Егор принял Петрова на руки и
наклонил над его мордочкой надорванный «домик-в-деревне». Пах Петров не
весьма учтиво, но красив был ангельски. И сказал Егор, говоря:
— Вещи
и мощи… Свобода и справедливость… Брат Иван утверждает: плотность
предметов так густа, что непроходима для света. Он противопоставляет
вещи свету, мощи душе. Объявляет христианство слишком телесным, а
потому тесным для истины. Ислам же, целомудренно избегающий
предметности и телесности в оформлении своих витрин, устремлён поверх
вещей, мимо мнимых миров — сразу к всевышнему. Брат же Наум учит, что к
всевышнему ходить не надо, что вся работа здесь, и работа эта чёрная,
безбожная — ради свободы людей друг от друга и ихней справедливости
между собой. Я берусь доказать, что забота о вещах нетщетна, а желание
нетленности тел есть дело, угодное богу, ведущее к свободе,
справедливости и свету.
— Жги, Егор, жги! — захлюпали носами из-за мусора Юля и Фома.
— Говори, рассказывай! — загомонили прочие. Егор рассказал:
— Вот
Петров. Его сейчас килограмм десять всего во вселенной. Не
разгуляешься, права не качнёшь. Когда-нибудь его накопится под центнер.
Мелочь, если на фоне астрономии. Но и мелочи этой покоя нет. Не дают ей
завалиться за диван и там отлежаться. Выковыривают её, хотя никому она
не мешает, достают, теребят без цели, только по злым надобностям своим.
Пока мы тут лясы точим, сколько детей болеет страшно, насилуется
педофилами, убивается войной? Хорошо ещё Петрова здесь Петрова забыла,
а если бы в каком погаже месте? Пропал бы Петров, и не просто, а жутко
пропал. И за что его? Подонок когда страдает, палач казнится — и то
думаешь — скорей бы отмучился, болезный, нельзя так. А этот? Невинная
душа, за что бог попустительствовал бы его напастям? Несправедливо это
и никаким промыслом оправдано быть не может. За что крестовый поход
детей? За что Майданек? За что Беслан? За что и зачем?
Даже
и без Беслана — ужасно. Умрёт же Петров, и все наши дети умрут. Станут
стариками и загнутся. Это невыносимо. Вот где несвобода настоящая, вот
где несправедливость по существу, а не по вопросу раздачи чечевичной
похлёбки и дележа высококалорийных должностей.
Почему
Христос столько народов возглавил? Он сказал — важнее и лучше жизни нет
ничего. Жизнь должна быть вечной, воскреснуть во плоти обещал.

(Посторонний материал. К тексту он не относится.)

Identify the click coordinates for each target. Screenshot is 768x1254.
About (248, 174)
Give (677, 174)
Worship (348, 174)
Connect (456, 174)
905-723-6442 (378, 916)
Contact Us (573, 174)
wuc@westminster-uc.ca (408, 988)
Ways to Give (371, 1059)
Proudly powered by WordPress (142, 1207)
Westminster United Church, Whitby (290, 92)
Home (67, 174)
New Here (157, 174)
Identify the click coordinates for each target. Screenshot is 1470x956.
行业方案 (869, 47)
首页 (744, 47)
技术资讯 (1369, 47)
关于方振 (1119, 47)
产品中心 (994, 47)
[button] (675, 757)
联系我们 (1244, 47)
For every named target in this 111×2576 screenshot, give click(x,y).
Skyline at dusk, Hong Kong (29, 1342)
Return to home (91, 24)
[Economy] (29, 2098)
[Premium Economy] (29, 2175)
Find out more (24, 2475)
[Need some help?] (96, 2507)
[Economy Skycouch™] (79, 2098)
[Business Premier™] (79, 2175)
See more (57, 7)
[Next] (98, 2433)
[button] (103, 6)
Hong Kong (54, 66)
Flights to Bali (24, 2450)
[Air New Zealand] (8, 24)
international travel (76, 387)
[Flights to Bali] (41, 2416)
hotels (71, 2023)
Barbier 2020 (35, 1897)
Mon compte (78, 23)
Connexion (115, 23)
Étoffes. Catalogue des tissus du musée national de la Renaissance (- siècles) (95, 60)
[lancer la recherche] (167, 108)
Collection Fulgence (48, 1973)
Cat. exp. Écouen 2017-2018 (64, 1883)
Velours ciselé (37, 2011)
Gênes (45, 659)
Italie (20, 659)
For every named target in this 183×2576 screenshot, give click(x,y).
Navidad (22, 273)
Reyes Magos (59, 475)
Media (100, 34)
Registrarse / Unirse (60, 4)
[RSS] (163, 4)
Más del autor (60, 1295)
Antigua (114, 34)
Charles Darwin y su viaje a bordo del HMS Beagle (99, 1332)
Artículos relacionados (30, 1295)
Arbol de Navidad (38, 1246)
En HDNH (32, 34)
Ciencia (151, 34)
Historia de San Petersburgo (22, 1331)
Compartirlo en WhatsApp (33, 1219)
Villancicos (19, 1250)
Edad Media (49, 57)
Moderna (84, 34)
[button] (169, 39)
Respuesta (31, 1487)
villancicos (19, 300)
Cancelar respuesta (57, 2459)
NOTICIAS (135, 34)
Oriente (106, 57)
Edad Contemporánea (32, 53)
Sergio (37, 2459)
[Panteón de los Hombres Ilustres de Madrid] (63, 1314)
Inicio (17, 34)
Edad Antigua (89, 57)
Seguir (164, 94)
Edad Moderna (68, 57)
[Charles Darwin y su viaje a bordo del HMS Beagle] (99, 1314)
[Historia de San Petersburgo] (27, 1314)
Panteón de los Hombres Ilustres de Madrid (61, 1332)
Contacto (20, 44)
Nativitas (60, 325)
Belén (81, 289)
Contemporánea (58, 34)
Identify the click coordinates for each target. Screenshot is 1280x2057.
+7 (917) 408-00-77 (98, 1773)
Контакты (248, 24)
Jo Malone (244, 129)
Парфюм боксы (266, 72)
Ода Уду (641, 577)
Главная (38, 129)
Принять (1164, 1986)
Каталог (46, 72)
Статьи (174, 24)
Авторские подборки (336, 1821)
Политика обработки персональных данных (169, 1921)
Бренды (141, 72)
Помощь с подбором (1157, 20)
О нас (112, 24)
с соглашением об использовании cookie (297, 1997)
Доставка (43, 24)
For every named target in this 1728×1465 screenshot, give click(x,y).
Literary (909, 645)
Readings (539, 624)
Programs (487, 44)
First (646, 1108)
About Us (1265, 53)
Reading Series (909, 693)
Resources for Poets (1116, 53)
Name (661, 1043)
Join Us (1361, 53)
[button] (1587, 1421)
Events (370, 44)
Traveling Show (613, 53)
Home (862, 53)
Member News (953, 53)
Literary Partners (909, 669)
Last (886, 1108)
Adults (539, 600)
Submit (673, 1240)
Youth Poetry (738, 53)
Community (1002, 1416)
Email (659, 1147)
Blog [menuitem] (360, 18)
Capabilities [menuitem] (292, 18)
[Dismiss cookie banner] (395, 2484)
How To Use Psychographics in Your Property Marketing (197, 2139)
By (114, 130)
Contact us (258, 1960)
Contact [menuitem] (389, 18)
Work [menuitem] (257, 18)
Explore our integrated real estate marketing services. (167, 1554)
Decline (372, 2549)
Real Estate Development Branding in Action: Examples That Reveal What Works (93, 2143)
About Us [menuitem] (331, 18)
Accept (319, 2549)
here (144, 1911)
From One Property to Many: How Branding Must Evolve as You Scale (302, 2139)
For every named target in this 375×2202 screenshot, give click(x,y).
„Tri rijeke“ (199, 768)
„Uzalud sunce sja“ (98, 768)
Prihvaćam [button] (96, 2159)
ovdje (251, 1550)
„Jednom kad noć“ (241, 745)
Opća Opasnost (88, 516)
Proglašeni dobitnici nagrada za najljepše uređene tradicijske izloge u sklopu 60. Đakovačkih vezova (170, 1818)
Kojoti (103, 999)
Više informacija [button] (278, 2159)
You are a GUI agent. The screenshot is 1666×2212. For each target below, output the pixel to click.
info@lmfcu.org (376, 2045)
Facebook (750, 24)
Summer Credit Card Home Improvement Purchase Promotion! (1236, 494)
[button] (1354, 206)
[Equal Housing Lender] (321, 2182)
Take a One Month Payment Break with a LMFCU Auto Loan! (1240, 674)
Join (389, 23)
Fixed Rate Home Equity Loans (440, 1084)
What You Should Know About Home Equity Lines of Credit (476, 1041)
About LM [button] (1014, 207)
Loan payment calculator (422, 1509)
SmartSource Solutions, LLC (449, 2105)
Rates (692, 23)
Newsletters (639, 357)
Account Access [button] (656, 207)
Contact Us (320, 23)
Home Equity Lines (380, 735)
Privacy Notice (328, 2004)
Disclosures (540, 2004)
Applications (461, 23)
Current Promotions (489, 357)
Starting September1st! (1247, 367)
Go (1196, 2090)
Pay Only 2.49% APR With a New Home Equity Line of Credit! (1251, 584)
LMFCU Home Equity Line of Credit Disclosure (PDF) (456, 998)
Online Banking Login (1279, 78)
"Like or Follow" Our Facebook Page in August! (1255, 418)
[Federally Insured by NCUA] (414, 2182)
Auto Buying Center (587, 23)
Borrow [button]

Возвестил освобождение от смерти. Пока этой высшей свободы нет, всё
крысавинское политическое ёрзание — пустое злое дело, разгул отчаяния,
патетический шум, чтобы простой страх смерти заглушить. И в революции
целыми нациями срываются человеки от ужаса умирания, ибо жизнь одна и
проходит так жалко, и хочется другой, новой — ещё одной! — жизни.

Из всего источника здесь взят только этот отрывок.